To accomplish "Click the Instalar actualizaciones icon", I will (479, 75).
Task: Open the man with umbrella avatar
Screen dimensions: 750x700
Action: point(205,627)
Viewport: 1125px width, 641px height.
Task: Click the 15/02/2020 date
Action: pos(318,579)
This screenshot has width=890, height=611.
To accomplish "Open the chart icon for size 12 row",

════════════════

**What the task requires:**
The response should consist of every record above, reproduced exactly.

**Written reply:**
To accomplish "Click the Instalar actualizaciones icon", I will (479, 75).
Task: Open the man with umbrella avatar
Screen dimensions: 750x700
Action: point(205,627)
Viewport: 1125px width, 641px height.
Task: Click the 15/02/2020 date
Action: pos(318,579)
This screenshot has width=890, height=611.
To accomplish "Open the chart icon for size 12 row",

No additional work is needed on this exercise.